Excerpts from the essay at:

>                       Toward A More Mature Internet
>                       By Esther Dyson
<big snip>
> After the facts, what you need to cover is the meaning of all this.
> Specifically, how will the Net affect - how is it affecting - society
> and commerce?
> So far, the Net is limited to a small number of aficionados who mostly
> overrate its immediate impact (although not its long-term importance).
> Yeltsin has been using television very effectively in his campaign; the
> Net was nowhere in the recent elections. (In the United States, at
> least, political operatives are using the Net effectively for
> organizing; in the East, the Net is for academics and business people;
> the political establishment has not yet caught on.)
> Fundamentally, the Net is a better tool for grassroots organizing or
> conspiracy than it is for far-reaching propaganda. It is a medium
> wherein people can find each other and then communicate. They must
> either be seeking out a point of view or want to engage in argument
> with people of similar interests. A problem, of course, is that people
> tend to focus too much on information and too little on knowledge and
> the interpretation of information.
> The Net's long-run impact on democracy, I believe, won't be one of
> propaganda or information dissemination; CNN and the various national
> broadcasters (private and public) do a fine job of that. 
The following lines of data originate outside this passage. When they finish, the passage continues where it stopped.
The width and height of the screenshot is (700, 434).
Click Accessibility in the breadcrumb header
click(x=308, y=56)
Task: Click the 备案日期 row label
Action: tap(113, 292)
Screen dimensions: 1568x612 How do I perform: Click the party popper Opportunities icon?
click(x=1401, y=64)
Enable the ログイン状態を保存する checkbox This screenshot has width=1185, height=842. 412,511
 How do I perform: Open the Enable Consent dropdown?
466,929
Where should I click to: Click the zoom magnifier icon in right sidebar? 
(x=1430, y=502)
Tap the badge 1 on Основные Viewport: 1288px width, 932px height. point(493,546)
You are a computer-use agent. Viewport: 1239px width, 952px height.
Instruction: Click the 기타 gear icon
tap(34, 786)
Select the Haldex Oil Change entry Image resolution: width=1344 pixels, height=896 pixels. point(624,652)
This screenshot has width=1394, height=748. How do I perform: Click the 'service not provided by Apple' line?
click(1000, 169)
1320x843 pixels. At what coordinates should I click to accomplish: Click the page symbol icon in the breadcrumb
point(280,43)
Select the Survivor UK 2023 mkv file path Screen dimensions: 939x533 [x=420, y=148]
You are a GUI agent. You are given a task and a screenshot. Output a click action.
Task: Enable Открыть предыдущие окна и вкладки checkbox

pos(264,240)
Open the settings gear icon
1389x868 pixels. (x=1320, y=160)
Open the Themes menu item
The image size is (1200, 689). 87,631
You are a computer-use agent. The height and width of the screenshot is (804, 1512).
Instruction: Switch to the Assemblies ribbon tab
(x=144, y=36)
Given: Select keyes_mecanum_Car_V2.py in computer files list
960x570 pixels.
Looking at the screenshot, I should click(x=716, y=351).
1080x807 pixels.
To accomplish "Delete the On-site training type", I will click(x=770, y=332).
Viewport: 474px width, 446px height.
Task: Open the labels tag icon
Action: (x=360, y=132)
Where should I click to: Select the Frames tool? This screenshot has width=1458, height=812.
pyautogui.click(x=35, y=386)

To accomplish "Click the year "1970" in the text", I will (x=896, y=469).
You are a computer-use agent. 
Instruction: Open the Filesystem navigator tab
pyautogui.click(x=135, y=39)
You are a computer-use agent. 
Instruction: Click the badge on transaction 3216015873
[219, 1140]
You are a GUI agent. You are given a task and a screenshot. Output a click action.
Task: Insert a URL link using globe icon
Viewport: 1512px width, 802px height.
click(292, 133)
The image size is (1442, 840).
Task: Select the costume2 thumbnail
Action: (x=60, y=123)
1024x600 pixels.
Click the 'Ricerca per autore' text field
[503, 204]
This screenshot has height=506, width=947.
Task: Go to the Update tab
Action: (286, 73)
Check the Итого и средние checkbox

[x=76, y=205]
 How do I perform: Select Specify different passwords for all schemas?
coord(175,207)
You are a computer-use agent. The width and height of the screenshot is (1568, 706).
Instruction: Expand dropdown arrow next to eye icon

Even Esther Dyson recognizes media bias!


Jay Fenello
President, Iperdome, Inc.    404-943-0524
What's your .per(sm)?   http://www.iperdome.com 

"All truth passes through three stages.  First, it is 
ridiculed, second it is violently opposed, and third, 
it is accepted as self-evident." (Arthur Schopenhauer)

P.S.  Despite receiving many email from many editors 
explaining why their coverage is *not* biased, the 
media blackout on ICANN continues.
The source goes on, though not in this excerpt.